> _Problem to solve_: Recast the portion of the listing that opens with the line containing "You are a computer-use" and closes with the line containing "pos(1218,662)" as a numbered list, omitting blank lines and leaving out the pictures.

> _Dataset rows_:
● ● ●

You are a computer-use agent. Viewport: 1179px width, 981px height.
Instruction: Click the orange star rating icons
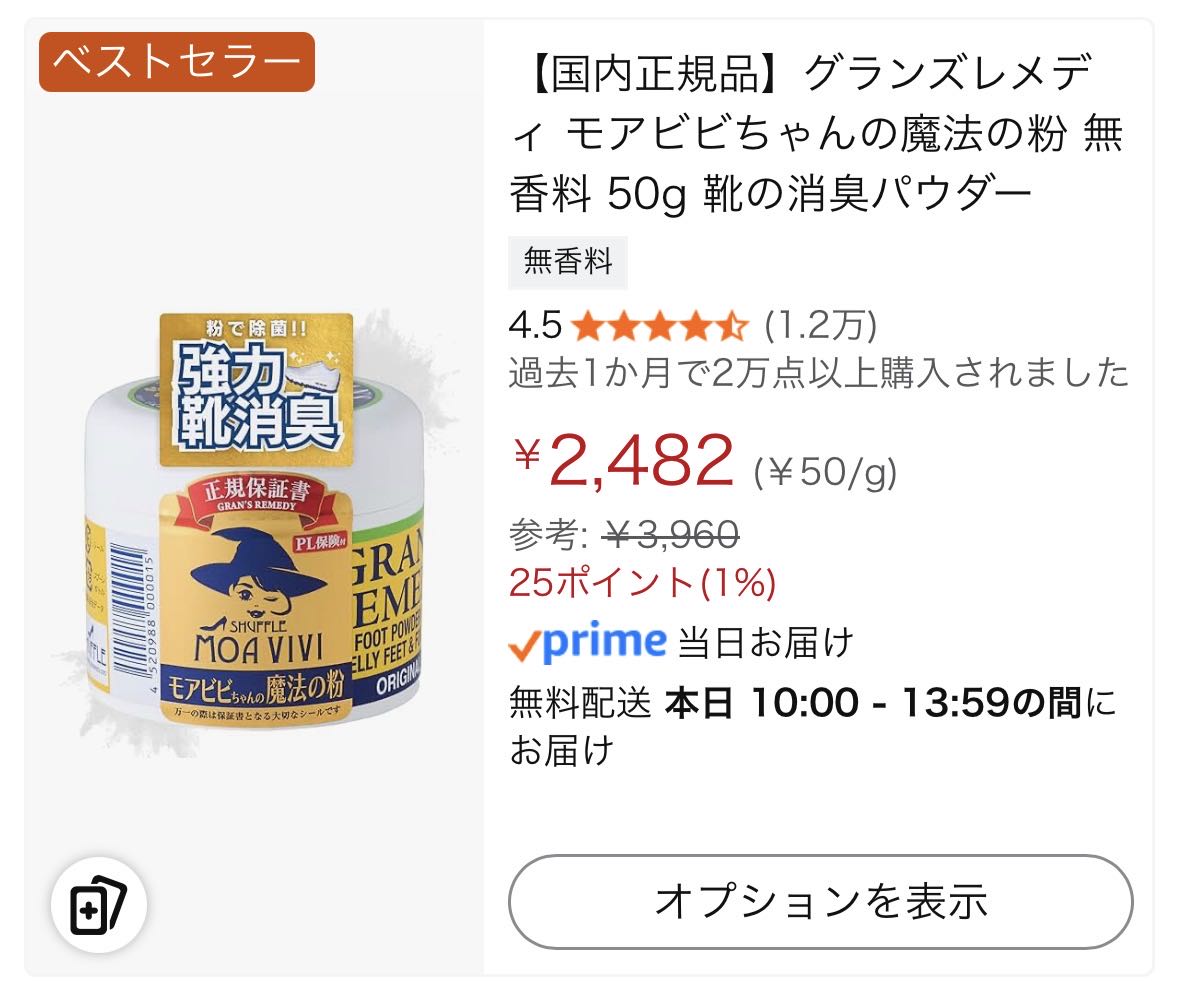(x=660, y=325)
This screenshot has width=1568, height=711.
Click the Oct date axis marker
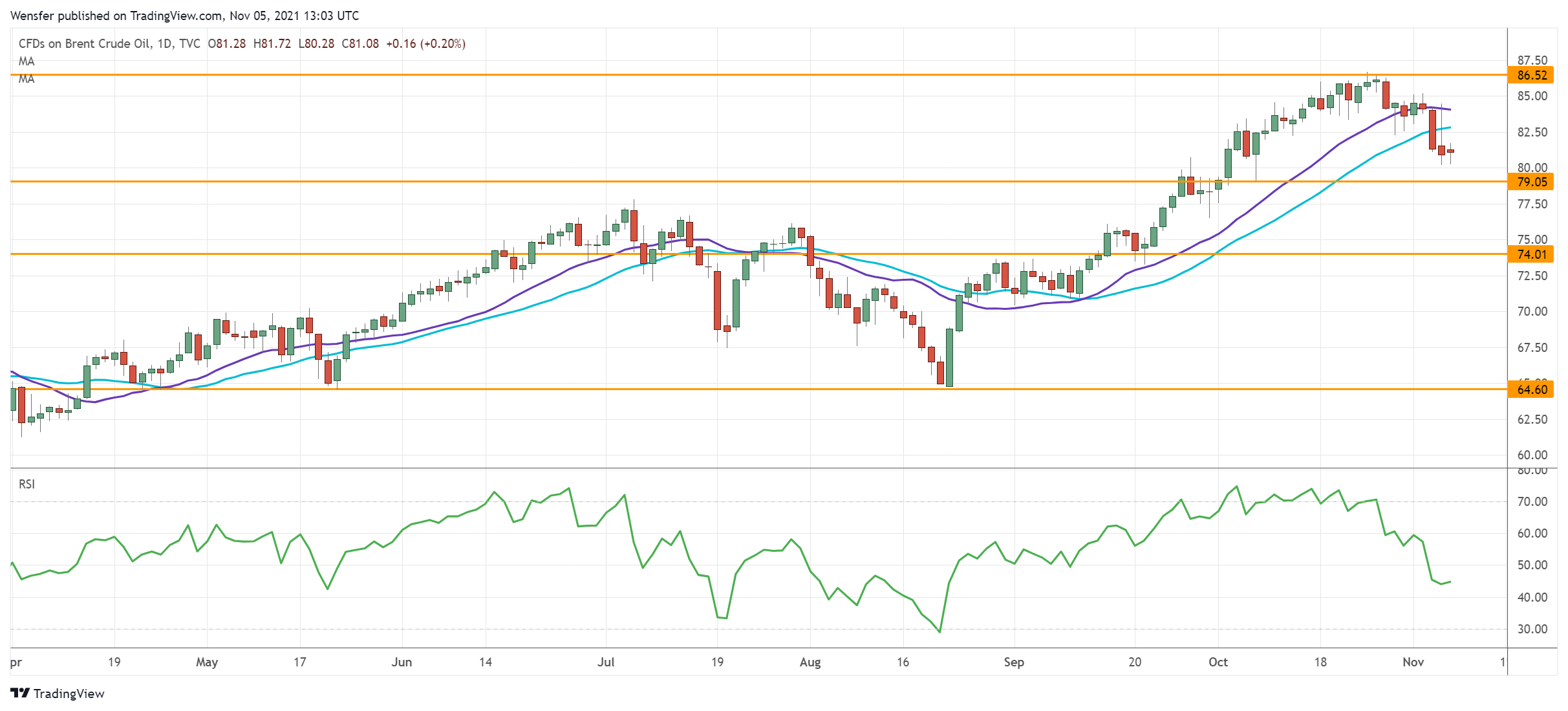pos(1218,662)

● ● ●

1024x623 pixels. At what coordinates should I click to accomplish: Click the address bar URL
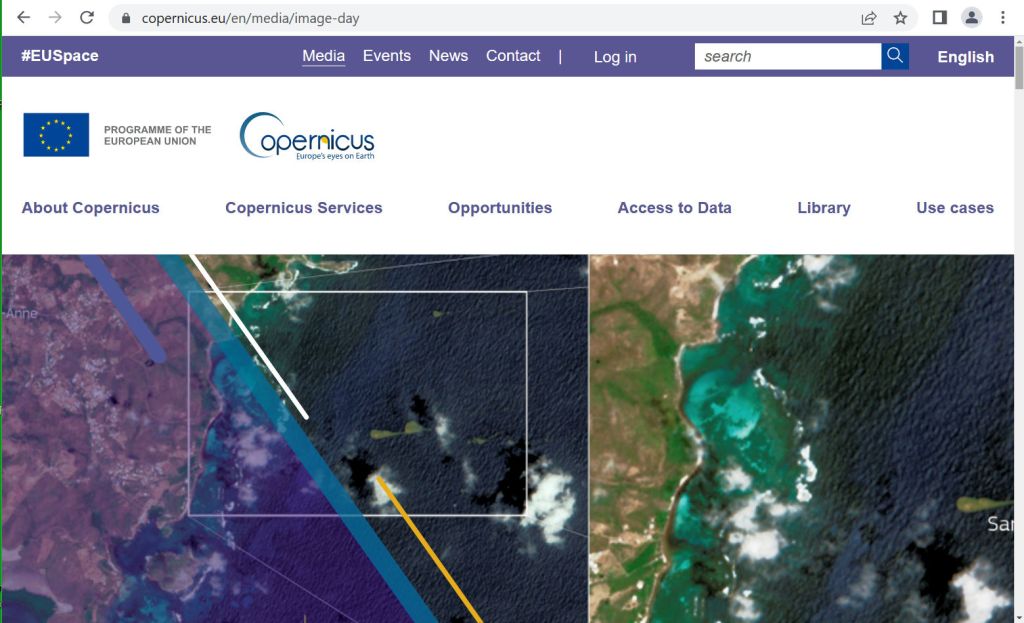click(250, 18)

● ● ●

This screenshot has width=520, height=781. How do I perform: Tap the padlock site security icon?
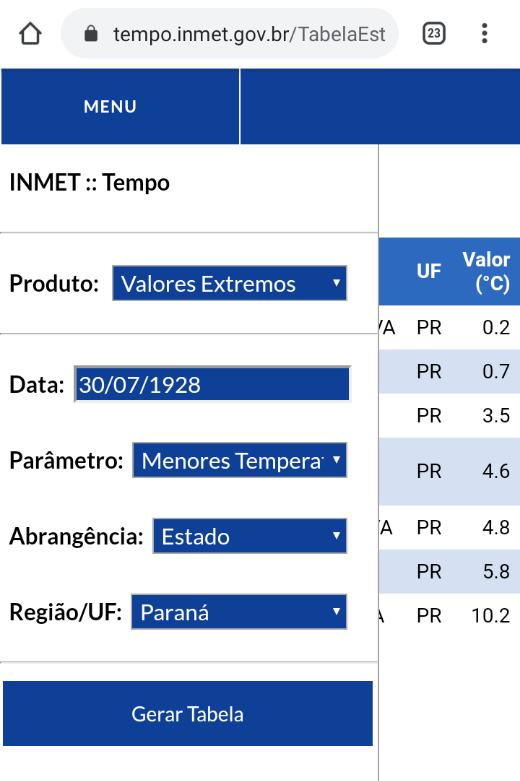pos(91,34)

● ● ●

> _Solution_:
1. You are a computer-use agent. Viewport: 1179px width, 981px height.
2. Instruction: Click the orange star rating icons
3. (x=660, y=325)
4. This screenshot has width=1568, height=711.
5. Click the Oct date axis marker
6. pos(1218,662)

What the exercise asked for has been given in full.